Tendo o prazo de candidatura terminado a 1 de janeiro de 2024, contam-se, no total, vinte e nove candidatos às eleições presidenciais, tendo apenas sido aprovados pela Comissão Eleitoral Central três deles. Chamo à atenção que, entre estes vinte e nove candidatos, encontra-se a candidatura de Yekaterina Duntsova, jornalista e ativista antirregime e pró-Ucrânia, à qual a candidatura foi barrada pelo CEC sob pretexto de "erros na documentação, incluindo ortográficos", afirmação confirmada pelo Supremo Tribunal Russo, que indeferiu o pedido de recurso de Duntsova.
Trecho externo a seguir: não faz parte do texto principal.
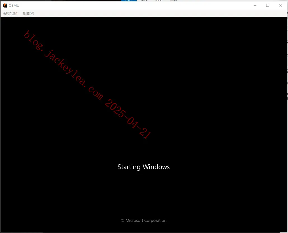The height and width of the screenshot is (233, 288).
Task: Click the QEMU logo icon in title bar
Action: (5, 5)
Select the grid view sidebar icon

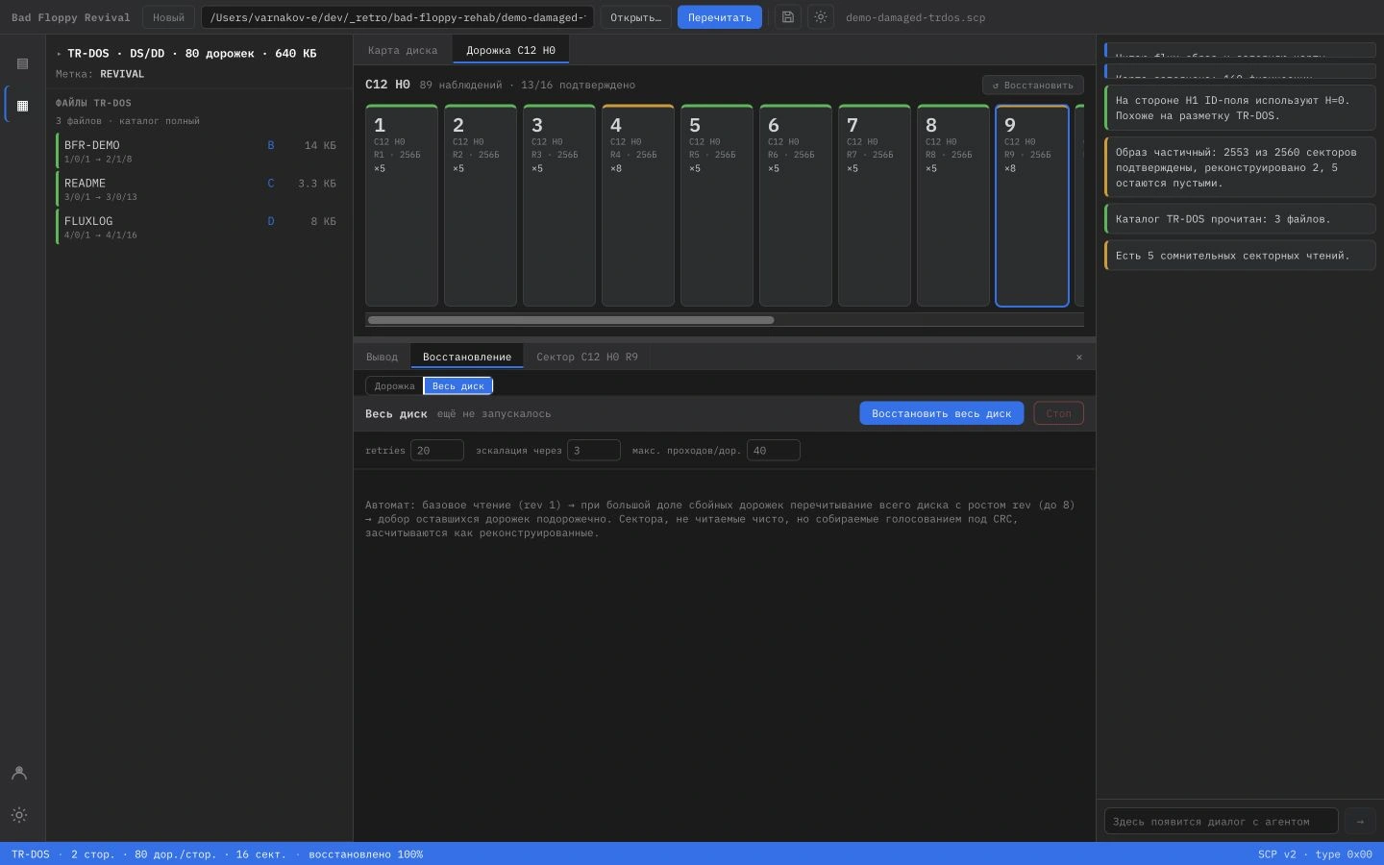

Tanto Duntsova como os demais candidatos aos quais o processo de candidatura foi interrompido acusam o CEC de colocar entraves aos candidatos que podem representar perigo para o regime atual, não podendo, porém, recorrer à justiça russa.
Assim, os candidatos até então aprovados são: [logicamente] Vladimir Putin, que formalizou a sua candidatura a 18 de dezembro de 2023, que concorre como independente, contudo, conectado com o partido Rússia Unida, que está a tratar do processo de angariação das 300 000 assinaturas de pelo menos quarenta regiões requeridas pela lei russa para candidaturas independentes;
Leonid Slutsky, nacionalista, do Partido Liberal Democrata, que não representa qualquer ameaça à reeleição de Putin, sendo que até então ocupou o cargo de Líder da Comissão dos Negócios Estrangeiros da câmara baixa do Parlamento Russo, tendo-se mostrado favorável à política externa do Kremlin;
E Vladislav Davankov, do Partido Liberal Novo Povo, partido este que tem apoiado a legislação levada a voto no parlamento pelo partido do Presidente, Rússia Unida, pelo que também não simboliza nenhum risco.
No entanto, as sondagens já foram lançadas e prevê-se que Putin ganhe com 80% dos votos, o que representa um aumento de 4% dos votos de aprovação do povo russo face às eleições de 2018. Este facto, manipulado ou não, vem abater a esperança Ocidental e refutar a sua teoria de que a guerra na Ucrânia e a revolta do Grupo Wagner tinha enfraquecido a popularidade de Putin, que se apresenta, agora, mais elevada do que nunca.